### What you need to do
For this exercise, write out exactly the lines from the line containing "The width and height of the screenshot is (1568, 620)." through the last line of the records, and no other lines.

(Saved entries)
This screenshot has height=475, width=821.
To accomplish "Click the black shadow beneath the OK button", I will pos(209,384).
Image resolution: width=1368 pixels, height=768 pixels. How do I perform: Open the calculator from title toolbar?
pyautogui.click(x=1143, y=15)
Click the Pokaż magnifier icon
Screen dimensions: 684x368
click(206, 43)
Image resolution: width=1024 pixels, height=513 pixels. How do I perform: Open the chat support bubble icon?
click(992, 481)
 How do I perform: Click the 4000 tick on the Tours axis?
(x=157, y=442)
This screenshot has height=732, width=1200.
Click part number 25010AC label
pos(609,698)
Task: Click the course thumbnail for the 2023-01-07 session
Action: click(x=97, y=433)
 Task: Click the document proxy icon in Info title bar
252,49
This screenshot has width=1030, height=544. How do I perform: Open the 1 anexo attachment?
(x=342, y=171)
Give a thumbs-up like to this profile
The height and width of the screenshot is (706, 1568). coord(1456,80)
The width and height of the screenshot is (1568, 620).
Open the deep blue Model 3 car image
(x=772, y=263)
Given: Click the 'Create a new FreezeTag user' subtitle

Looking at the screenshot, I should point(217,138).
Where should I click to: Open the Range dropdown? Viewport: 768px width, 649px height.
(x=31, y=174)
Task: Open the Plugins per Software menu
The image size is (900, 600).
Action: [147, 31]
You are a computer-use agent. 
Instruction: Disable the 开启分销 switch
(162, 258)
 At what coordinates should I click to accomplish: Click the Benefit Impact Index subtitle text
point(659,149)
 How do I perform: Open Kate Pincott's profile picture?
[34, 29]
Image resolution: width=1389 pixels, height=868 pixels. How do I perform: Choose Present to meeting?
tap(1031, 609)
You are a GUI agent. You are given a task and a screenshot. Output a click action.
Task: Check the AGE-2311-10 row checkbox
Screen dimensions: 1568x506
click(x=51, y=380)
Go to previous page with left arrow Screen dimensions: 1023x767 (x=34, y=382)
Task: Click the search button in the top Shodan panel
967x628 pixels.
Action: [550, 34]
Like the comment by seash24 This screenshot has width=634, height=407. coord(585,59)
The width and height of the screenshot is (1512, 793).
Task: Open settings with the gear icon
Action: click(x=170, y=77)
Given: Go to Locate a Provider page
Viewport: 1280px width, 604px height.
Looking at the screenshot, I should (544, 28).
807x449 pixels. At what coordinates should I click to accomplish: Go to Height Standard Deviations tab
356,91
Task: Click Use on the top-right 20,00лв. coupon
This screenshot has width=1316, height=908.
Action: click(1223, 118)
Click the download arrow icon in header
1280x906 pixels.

### Finished exercise
The width and height of the screenshot is (1568, 620).
Open the deep blue Model 3 car image
(x=772, y=263)
Given: Click the 'Create a new FreezeTag user' subtitle

Looking at the screenshot, I should point(217,138).
Where should I click to: Open the Range dropdown? Viewport: 768px width, 649px height.
(x=31, y=174)
Task: Open the Plugins per Software menu
The image size is (900, 600).
Action: [147, 31]
You are a computer-use agent. 
Instruction: Disable the 开启分销 switch
(162, 258)
 At what coordinates should I click to accomplish: Click the Benefit Impact Index subtitle text
point(659,149)
 How do I perform: Open Kate Pincott's profile picture?
[34, 29]
Image resolution: width=1389 pixels, height=868 pixels. How do I perform: Choose Present to meeting?
tap(1031, 609)
You are a GUI agent. You are given a task and a screenshot. Output a click action.
Task: Check the AGE-2311-10 row checkbox
Screen dimensions: 1568x506
click(x=51, y=380)
Go to previous page with left arrow Screen dimensions: 1023x767 (x=34, y=382)
Task: Click the search button in the top Shodan panel
967x628 pixels.
Action: [550, 34]
Like the comment by seash24 This screenshot has width=634, height=407. coord(585,59)
The width and height of the screenshot is (1512, 793).
Task: Open settings with the gear icon
Action: click(x=170, y=77)
Given: Go to Locate a Provider page
Viewport: 1280px width, 604px height.
Looking at the screenshot, I should (544, 28).
807x449 pixels. At what coordinates should I click to accomplish: Go to Height Standard Deviations tab
356,91
Task: Click Use on the top-right 20,00лв. coupon
This screenshot has width=1316, height=908.
Action: click(1223, 118)
Click the download arrow icon in header
1280x906 pixels.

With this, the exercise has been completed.